### ENTRIES SHOWN

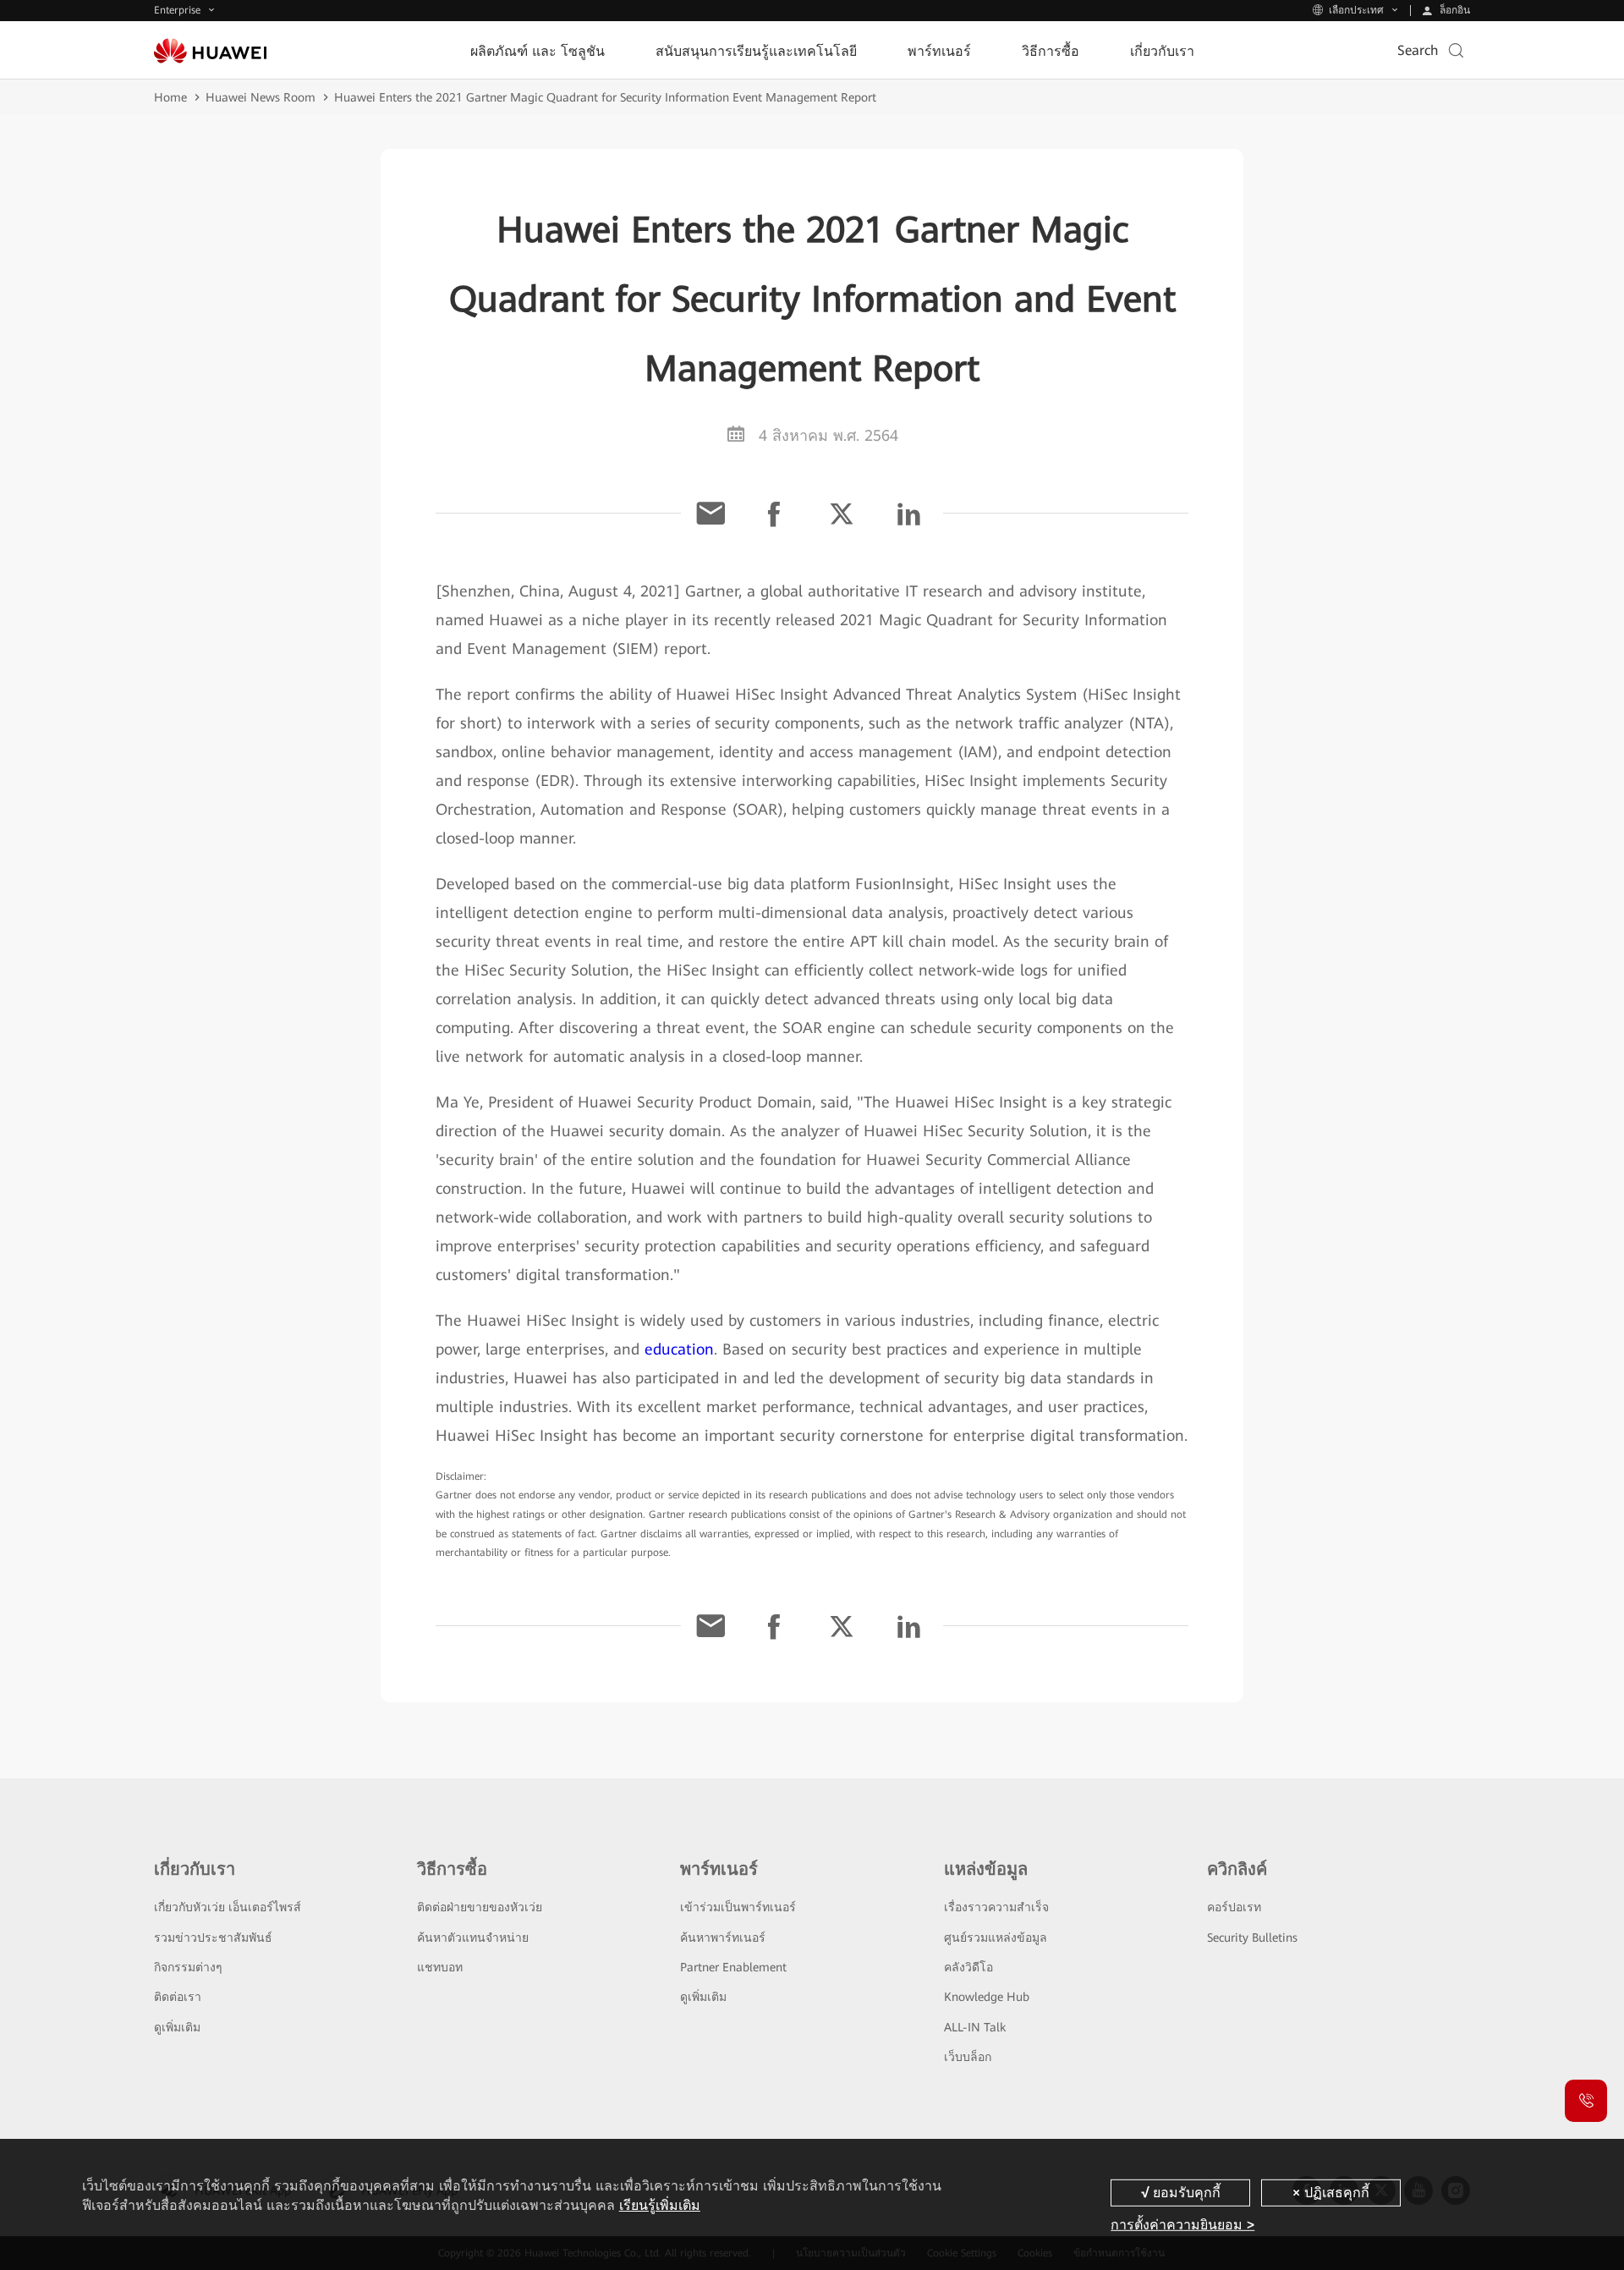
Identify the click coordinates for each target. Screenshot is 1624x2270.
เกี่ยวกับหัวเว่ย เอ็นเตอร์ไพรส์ (227, 1907)
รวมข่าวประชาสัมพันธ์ (213, 1937)
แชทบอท (440, 1967)
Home (170, 97)
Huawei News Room (260, 97)
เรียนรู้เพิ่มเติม (659, 2205)
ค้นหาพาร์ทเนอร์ (722, 1937)
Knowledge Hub (986, 1996)
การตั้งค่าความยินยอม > (1182, 2224)
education (679, 1349)
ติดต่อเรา (177, 1996)
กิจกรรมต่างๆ (188, 1967)
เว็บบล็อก (967, 2057)
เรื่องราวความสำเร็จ (996, 1907)
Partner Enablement (733, 1967)
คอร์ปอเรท (1234, 1907)
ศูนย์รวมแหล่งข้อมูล (995, 1937)
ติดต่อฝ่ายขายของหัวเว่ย (479, 1907)
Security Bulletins (1252, 1937)
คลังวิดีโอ (968, 1967)
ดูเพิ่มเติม (177, 2027)
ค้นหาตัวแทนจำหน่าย (473, 1937)
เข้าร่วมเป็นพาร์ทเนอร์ (738, 1907)
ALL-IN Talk (975, 2027)
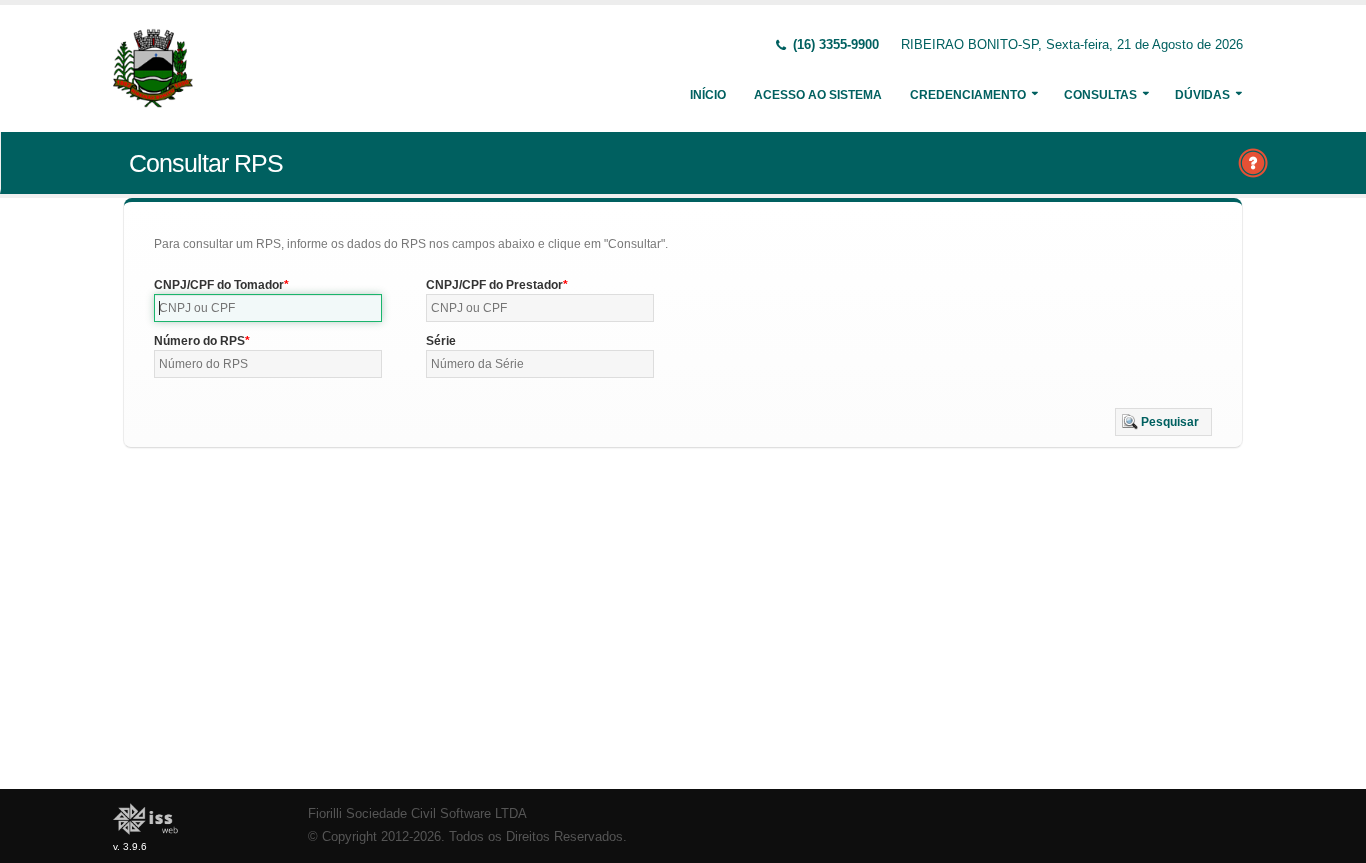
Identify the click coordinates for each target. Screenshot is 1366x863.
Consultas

### REQUIRED WORK
What you return must be the entries above, exactly as they appear, without any pictures.

### RESULT FOR THIS EXERCISE
Identify the click coordinates for each target. Screenshot is 1624x2270.
เกี่ยวกับหัวเว่ย เอ็นเตอร์ไพรส์ (227, 1907)
รวมข่าวประชาสัมพันธ์ (213, 1937)
แชทบอท (440, 1967)
Home (170, 97)
Huawei News Room (260, 97)
เรียนรู้เพิ่มเติม (659, 2205)
ค้นหาพาร์ทเนอร์ (722, 1937)
Knowledge Hub (986, 1996)
การตั้งค่าความยินยอม > (1182, 2224)
education (679, 1349)
ติดต่อเรา (177, 1996)
กิจกรรมต่างๆ (188, 1967)
เว็บบล็อก (967, 2057)
เรื่องราวความสำเร็จ (996, 1907)
Partner Enablement (733, 1967)
คอร์ปอเรท (1234, 1907)
ศูนย์รวมแหล่งข้อมูล (995, 1937)
ติดต่อฝ่ายขายของหัวเว่ย (479, 1907)
Security Bulletins (1252, 1937)
คลังวิดีโอ (968, 1967)
ดูเพิ่มเติม (177, 2027)
ค้นหาตัวแทนจำหน่าย (473, 1937)
เข้าร่วมเป็นพาร์ทเนอร์ (738, 1907)
ALL-IN Talk (975, 2027)
Identify the click coordinates for each target. Screenshot is 1366x863.
Consultas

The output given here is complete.